In the MERLIN trial, when brolucizumab was given every 4 weeks, the rate of intraocular inflammation was 9.3% (compared with 4.5% in the aflibercept arm). The trial was terminated early, as were trials investigating brolucizumab given every 4 weeks in the context of retinal vein occlusion. Clinicians should not treat patients with brolucizumab at intervals of less than 8 weeks, following the first three doses; this includes individualized dosing under specialist guidance.[74] The UK Medicines and Healthcare products Regulatory Agency (MHRA) recommends that after three loading injections, doses of brolucizumab should be given at least 8 weeks apart to reduce adverse events.[75]

Faricimab is a bispecific antibody that can simultaneously bind and neutralize VEGF-A and angiopoietin-2. The phase 2 STAIRWAY study assessed the extended durability of faricimab dosed up to every 16 weeks. A proportion of patients receiving 12-weekly and 16-weekly doses showed outcomes comparable to monthly ranibizumab. Faricimab is approved in the US and Europe for the treatment of wet AMD based on the results of two phase 3 studies (TENAYA, LUCERNE) that found faricimab was well tolerated and noninferior for visual gains over a year when given at intervals of up to 4 months and compared with aflibercept given every 2 months.[52][76]​​ The main potential benefit over other treatments is a greater proportion of patients achieving longer interval between treatments; however, this was not conclusively proven in the clinical trials because the dosing regimes were not matched.

Anatomical treatment response is monitored closely with OCT.

Fluorescein +/- indocyanine green angiography is typically taken at baseline, and only intermittently thereafter depending on patient response. OCT angiography has reduced the need for fluorescein angiography.

Adverse events associated with intravitreal injection

Significant risks are endophthalmitis (rare), damage to the lens, and retinal detachment. Risk of endophthalmitis can be reduced by using appropriate aseptic techniques.[77][78][79][80][81][82]

Patients are made aware of signs indicative of endophthalmitis (pain, decreased vision, light sensitivity, and increasing redness) and retinal detachment (flashing lights, new floaters, and partially obscured visual field).
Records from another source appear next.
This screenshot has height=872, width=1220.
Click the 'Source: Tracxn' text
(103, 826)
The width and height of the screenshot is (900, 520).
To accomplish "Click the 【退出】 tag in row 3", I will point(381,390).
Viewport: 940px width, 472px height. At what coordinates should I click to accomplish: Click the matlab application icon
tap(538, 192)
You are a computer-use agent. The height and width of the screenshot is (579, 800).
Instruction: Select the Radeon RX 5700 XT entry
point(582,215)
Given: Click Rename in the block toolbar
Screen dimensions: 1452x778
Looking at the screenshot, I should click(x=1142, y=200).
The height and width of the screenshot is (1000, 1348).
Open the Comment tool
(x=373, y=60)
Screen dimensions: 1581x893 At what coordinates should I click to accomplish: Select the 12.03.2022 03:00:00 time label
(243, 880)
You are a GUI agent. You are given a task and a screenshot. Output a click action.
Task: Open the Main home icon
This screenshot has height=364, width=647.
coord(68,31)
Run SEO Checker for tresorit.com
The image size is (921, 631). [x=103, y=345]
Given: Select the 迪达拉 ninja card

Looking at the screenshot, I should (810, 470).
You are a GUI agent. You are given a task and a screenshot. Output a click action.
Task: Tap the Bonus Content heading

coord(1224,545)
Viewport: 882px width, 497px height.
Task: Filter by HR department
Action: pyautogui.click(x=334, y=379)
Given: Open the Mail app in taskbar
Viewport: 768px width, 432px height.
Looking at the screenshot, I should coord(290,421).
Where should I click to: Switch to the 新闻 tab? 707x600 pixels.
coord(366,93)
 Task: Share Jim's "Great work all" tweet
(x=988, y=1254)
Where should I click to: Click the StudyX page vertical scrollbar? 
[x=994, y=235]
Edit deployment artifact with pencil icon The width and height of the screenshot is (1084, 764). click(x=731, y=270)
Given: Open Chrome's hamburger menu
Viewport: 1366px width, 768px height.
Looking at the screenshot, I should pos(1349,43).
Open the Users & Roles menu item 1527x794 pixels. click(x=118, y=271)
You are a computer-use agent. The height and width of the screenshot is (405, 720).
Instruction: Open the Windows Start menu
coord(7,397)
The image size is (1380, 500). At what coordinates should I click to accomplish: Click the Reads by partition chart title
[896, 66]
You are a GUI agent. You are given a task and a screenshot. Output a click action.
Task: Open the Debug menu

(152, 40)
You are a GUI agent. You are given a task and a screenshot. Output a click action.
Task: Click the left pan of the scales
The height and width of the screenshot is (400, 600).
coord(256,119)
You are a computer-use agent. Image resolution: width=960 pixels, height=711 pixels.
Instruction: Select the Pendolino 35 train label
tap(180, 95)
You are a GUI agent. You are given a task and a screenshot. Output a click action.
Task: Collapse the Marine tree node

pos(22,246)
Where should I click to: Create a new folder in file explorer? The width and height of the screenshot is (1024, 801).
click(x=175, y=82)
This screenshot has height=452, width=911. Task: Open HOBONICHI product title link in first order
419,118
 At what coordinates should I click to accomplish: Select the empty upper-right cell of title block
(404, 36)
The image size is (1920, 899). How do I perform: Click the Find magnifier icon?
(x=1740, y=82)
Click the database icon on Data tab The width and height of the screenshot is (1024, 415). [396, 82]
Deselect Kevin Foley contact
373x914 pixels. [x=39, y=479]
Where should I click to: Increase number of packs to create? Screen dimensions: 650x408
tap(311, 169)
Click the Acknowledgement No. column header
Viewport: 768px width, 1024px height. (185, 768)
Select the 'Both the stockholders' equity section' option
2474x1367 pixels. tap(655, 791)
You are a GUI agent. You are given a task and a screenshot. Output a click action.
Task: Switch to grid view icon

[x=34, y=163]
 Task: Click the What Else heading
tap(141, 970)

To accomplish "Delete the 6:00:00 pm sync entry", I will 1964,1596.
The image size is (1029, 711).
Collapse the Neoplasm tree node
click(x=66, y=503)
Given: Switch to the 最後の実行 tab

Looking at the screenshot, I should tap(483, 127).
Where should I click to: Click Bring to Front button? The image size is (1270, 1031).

If endophthalmitis develops, prompt treatment with intravitreal antibiotics is recommended.

Biosimilars

Agents highly similar to the originator biologic agent that can be prescribed at reduced cost (note that this is different to generic medicines, which are an exact copy).[83]

The American Academy of Ophthalmology has published a clinical statement about the use of biosimilars in ophthalmic practice, including the current status of ranibizumab,­ bevacizumab, and aflibercept biosimilars.[84]​ In the UK, guidance and supporting evidence has also been provided for the use of approved ranibizumab biosimilars.[85][86]​ Where available, follow local guidelines on the use of biosimilars.

Thermal laser photocoagulation

Thermal laser photocoagulation is a rarely used method of ablating CNV. This method is only suitable for small, well demarcated extrafoveal CNV (i.e., small areas of CNV outside the fovea).[87][88]​ A retinal specialist’s opinion is required to assess the risk of the laser causing scotoma in the visual field. 

Treatment response is monitored closely with fluorescein angiography and OCT.

Recurrence may occur and retreatments may be necessary.[87][88][89] 

Although thermal laser photocoagulation can be considered for small extrafoveal CNV, the first-choice treatment for extrafoveal CNV is intravitreal injection with VEGF inhibitors.

Photodynamic therapy (PDT) using verteporfin

PDT using verteporfin for subfoveal CNV lesions (that are predominantly classic on fluorescein angiography) is inferior to VEGF inhibitors, and is no longer recommended as a first-line treatment. Combinations of intravitreal VEGF inhibitors plus PDT have been studied, but there is a lack of evidence that they confer an advantage over intravitreal VEGF inhibitors alone.[23][90][91][92]

Patients receiving photodynamic therapy need to cover all skin surface areas when in sunlight following treatment, to avoid developing a burn-like photosensitivity reaction. Patients with porphyria should not receive photodynamic therapy.

PDT, in combination with VEGF inhibitors, may be considered in the management of idiopathic polypoidal choroidal vasculopathy.[93]